++++ Trecho apresentado ++++

A Itália hoje é um país no qual as lutas -operárias, cidadãs, sociais-
estão surgindo, um país onde se vêem programas de organização
pós-socialistas importantes e amplos. Estou ao mesmo tempo pessimista
sobre a situação política do país e bastante otimista diante dos
movimentos populares de protesto que tendem a crescer cada vez mais.
Muitos viram na invasão do Iraque uma ação dirigida contra a ONU. A
Organização das Nações Unidas ainda tem um papel e qual é ele num mundo
em que os Estados Unidos se autorizam a fazer "guerras preventivas"?
Negri: Não, eu não acho que foi uma guerra contra a ONU. Para mim,
independentemente dos pretextos usados para justificá-la, a guerra do
Iraque teve características de um golpe de Estado. Foi um golpe de
Estado com implicações complexas, por exemplo, contra a Europa, contra o
euro, contra a idéia de um espaço europeu ao mesmo tempo financeiro,
comercial, monetário e político capaz de ameaçar uma ordem mundial até
então centrada nos EUA. A guerra no Iraque é a fachada visível de uma
nova guerra fria, agora entre os Estados Unidos e a Europa. E isso não
pode ser compreendido sem o roteiro imperial.
A função da ONU já estava provavelmente esgotada antes da guerra. A ONU
foi totalmente incapaz de impor um número infinito de resoluções
relativas ao conflito israelense-palestino. Ela não soube intervir nos
genocídios mais terríveis. A estrutura está morta há muito tempo, sua
eficácia é atualmente nula, é preciso reconhecer. A ONU é uma
organização de nações, que sentido ela pode ter ainda num contexto já
totalmente globalizado?
Qual será o futuro para as nações sem a ONU?
Negri: Infelizmente não sou vidente, não faço profecias! Talvez
tenhamos a vitória das forças democráticas no nível global, quer dizer a
derrocada da linha atualmente imposta pelo governo americano, a
construção de uma ordem global imperial na qual a reconstrução das
Nações Unidas teria um sentido -sabendo-se que isso não seria mais a
União de nações num sentido estrito. O que é atualmente visível é que o
mundo está impregnado de forças democráticas poderosas: são elas que
poderão decretar o fim do poder das nações, do egoísmo das elites
capitalistas, dos interesses do capital. A nova organização mundial
deverá ser uma organização democrática das multidões e não dos
Estados-nações.

++++ Informações exibidas ++++

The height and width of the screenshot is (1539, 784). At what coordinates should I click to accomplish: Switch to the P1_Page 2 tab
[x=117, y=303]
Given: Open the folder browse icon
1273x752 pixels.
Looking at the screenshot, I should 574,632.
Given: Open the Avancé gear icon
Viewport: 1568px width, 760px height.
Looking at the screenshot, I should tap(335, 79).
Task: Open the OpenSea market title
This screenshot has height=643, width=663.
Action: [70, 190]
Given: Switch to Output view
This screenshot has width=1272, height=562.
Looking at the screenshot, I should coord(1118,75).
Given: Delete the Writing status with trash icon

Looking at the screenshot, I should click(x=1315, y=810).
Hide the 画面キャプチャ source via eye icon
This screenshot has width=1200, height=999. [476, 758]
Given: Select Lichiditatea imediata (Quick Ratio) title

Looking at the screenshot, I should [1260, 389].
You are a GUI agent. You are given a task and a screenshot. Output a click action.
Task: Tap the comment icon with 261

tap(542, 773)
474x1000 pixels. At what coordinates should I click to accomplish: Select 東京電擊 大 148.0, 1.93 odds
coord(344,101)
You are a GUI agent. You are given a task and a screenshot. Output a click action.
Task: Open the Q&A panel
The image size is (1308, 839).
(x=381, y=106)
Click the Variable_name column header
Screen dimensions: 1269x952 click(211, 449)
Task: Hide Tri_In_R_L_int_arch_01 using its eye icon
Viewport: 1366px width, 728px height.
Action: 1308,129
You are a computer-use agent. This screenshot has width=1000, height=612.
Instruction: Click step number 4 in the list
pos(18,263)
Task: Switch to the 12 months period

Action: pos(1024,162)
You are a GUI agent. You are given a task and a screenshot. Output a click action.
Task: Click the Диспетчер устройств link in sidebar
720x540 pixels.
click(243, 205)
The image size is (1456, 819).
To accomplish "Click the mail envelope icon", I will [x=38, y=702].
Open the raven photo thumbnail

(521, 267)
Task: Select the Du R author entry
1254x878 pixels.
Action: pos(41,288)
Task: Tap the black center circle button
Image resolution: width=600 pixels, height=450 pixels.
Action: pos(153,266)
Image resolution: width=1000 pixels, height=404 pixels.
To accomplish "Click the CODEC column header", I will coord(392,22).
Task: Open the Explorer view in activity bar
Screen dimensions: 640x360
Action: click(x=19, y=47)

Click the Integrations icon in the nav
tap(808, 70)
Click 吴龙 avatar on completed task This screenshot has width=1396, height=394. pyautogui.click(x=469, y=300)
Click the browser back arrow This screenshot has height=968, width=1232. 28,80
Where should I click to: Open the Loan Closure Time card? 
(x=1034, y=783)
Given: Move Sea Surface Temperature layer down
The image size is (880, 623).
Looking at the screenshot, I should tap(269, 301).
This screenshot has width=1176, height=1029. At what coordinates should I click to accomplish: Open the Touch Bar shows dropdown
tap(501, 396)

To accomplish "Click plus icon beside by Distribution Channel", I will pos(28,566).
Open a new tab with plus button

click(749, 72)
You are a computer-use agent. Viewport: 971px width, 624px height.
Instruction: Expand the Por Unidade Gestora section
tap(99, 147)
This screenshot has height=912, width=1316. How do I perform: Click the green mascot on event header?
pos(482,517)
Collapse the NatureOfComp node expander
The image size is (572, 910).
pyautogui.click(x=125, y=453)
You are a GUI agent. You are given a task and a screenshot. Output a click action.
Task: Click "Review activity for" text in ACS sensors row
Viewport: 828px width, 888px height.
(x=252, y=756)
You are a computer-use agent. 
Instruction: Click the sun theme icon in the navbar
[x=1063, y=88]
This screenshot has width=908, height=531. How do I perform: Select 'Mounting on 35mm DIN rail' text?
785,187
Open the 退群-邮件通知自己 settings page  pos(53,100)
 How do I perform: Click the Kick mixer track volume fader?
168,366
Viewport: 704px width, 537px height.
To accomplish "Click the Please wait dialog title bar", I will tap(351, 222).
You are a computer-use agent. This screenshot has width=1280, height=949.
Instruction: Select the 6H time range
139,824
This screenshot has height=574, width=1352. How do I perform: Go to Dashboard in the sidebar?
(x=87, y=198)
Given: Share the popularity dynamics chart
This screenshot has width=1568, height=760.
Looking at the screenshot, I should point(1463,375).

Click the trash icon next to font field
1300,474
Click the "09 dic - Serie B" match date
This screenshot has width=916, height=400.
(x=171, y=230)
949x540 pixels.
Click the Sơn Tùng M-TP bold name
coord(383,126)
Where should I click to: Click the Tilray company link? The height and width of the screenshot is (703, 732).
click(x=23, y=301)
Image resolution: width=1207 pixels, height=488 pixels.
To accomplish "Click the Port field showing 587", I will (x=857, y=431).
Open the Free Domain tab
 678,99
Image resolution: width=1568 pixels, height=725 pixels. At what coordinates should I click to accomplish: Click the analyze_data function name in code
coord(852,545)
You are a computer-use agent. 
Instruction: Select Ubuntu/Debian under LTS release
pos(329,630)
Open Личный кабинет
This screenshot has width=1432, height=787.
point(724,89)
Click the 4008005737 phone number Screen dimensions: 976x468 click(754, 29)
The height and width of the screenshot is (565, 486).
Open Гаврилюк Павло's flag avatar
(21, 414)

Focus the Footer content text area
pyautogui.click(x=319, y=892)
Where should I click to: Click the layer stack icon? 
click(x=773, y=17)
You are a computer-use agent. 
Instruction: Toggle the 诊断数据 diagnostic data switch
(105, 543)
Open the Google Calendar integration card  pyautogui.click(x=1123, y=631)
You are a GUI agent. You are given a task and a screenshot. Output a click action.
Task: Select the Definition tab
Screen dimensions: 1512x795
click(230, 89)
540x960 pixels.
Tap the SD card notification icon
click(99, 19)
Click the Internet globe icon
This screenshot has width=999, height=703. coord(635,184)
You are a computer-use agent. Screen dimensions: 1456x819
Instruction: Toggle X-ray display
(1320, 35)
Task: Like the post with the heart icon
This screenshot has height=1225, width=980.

++++

Exercícios:
A) Localize nos registros todas as linhas que contêm a palavra "card" e transcreva cada uma delas.
B) Prossiga com o trecho sobre a ONU e a guerra do Iraque a partir da última frase apresentada.
O trecho e os registros não guardam relação entre si.

Lista de respostas:
A)
Where should I click to: Open the Loan Closure Time card? 
Open the Google Calendar integration card  pyautogui.click(x=1123, y=631)
Tap the SD card notification icon

B)
Quando o senhor escreveu "Império", os Estados Unidos ainda não
tinham vivido o 11 de Setembro. Como esse atentado muda o mundo?
Negri: De fato. Mas acho que o governo americano já tinha
estabelecido um novo programa de antecipação da guerra que passava pela
definição de uma capacidade de intervenção no mundo inteiro e por um
programa que levava em conta a constituição do Império. Considero o 11
de Setembro como algo que aconteceu num contexto que tinha sido já
amplamente antecipado e que causou uma reação que se pode considerar
como um verdadeiro golpe de Estado. O 11 de Setembro em si é uma coisa
horrível, é evidente. Mas quero crer que os Estados Unidos fizeram dele
um pretexto para um golpe de Estado em escala mundial. Isto é, o momento
de resolver o verdadeiro problema que se colocava : quem comandará o
Império? Quem vai ser o dono da soberania no Império?
No seu livro o senhor diz que o Império não é americano, "o Império é
capitalista, é a ordem do ‘capital coletivo’, esta força que ganhou a
guerra civil do século XX". Viveremos já a quarta guerra mundial como
pretende a doutrina Bush, que considera a guerra fria como tendo sido a
Terceira Guerra Mundial?
Negri: Não sei se estamos na terceira, na quarta ou na quinta guerra
mundial e não sei se isto interessa. Mas repito: o Império que tentei
descrever depois de analisar sua constituição e seu funcionamento não
são os Estados Unidos. Não se pode reduzir o Império ao imperialismo
americano, mesmo se ele participa do Império, evidentemente. O que está
em jogo atualmente na escala do Império é um novo tipo de soberania. E
os Estados Unidos tentam se apropriar dessa soberania -daí o interesse
de uma guerra preventiva ou, infelizmente, efetiva, sem fim, em escala
mundial.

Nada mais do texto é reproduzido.